From the Junior School head's desk: 21 July 2023


Nelson Rolihlahla Mandela is no stranger to representation: his image has been captured in numerous photographic portraits, paintings, prints, sculptures, statues and monuments around the world. President Cyril Ramaphosa unveiled two new statutes of Mandela this week – not without controversy – in Mthatha and at the Qunu Youth and Heritage Centre, and a wealth of postage stamps and other memorabilia commemorating Mandela’s legacy as an international statesman, nobel laureate and icon of the anti-apartheid struggle

is available for viewing online. Mandela has also been the subject of many articles, academic papers, and books and the recent publication of Johnny Steinberg’s double biography, Winnie and Nelson: Portrait of a Marriage shows that interest in Mandela’s life has not abated.

Mandela will always remain interesting to us in the Junior School for his elevation of the concept of service and the matchless example he set of self-fulfillment through service to the community. Again, for this year’s Mandela Day celebrations, the girls in the Junior Primary recognised the support staff by hosting a gratitude tea in their honour and the Senior Primary girls spent time assembling soup packs for distribution by the Baragwanath Hospital Care Comforts Committee.
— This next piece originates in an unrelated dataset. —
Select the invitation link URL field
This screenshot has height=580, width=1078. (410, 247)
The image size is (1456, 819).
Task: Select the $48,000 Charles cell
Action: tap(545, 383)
They also performed in a music concert with the Senior School for the enjoyment of everyone on campus.

The Little Saints children and teachers prepared sandwiches and organised a collection of new socks and beanies for the needy. Their remarkable portrait of Madiba (see above image), made from finger- and handprints under the guidance of our atelierista, Mrs Oldfield-Sammons, was the work of a few days. I was fortunate to be included in the project and, like my fellow mark-makers, felt a rush of recognition when I pulled my focus in and identified my handprint in the composite image.

Some years ago, I visited the Nelson Mandela Capture Site outside Howick in KwaZulu-Natal with my family. The site commemorates the time and place of Mandela’s arrest on 5 August 1962 with its visitor centre and internationally acclaimed interactive sculpture, Release, created by Marco Cianfanelli and Jeremy Rose in 2007, and curated and commissioned by Culture Mechanics, a specialist museum, exhibition, design, and art consultancy.

Described in the journal African Arts as “an extraordinary monument”, the sculpture comprises “fifty discrete black steel components, each between 6.5 and 9.5 meters tall” and “is approached via a paved pathway set between two embankments. […] When the viewer arrives at a spot some 35 meters in front of the sculpture, the work reveals clearly an image of Nelson Mandela’s face in profile, looking towards the west, the side where the sun sets. Then, as the viewer moves closer to the structure, the illusion disappears”.

The fugitive nature of the installation, its ability to conjure and dissolve, makes it into a kind of anti-monument that recalls, metaphorically, Mandela’s heightened visibility to an international audience the moment he disappeared from world view. The sculpture, the largest artwork of its kind in South Africa, achieves many things: among these is its ability to remind us of the fleeting nature of presence, and to make public memory feel personal and intimate. Our Little Saints painting, on a radically reduced scale, and in its own way, achieves something similar; avoiding the twin dangers of appearing trite or overblown, our portrait – the work of many hands – makes one thing clear: if Mandela is there, it’s because we are too.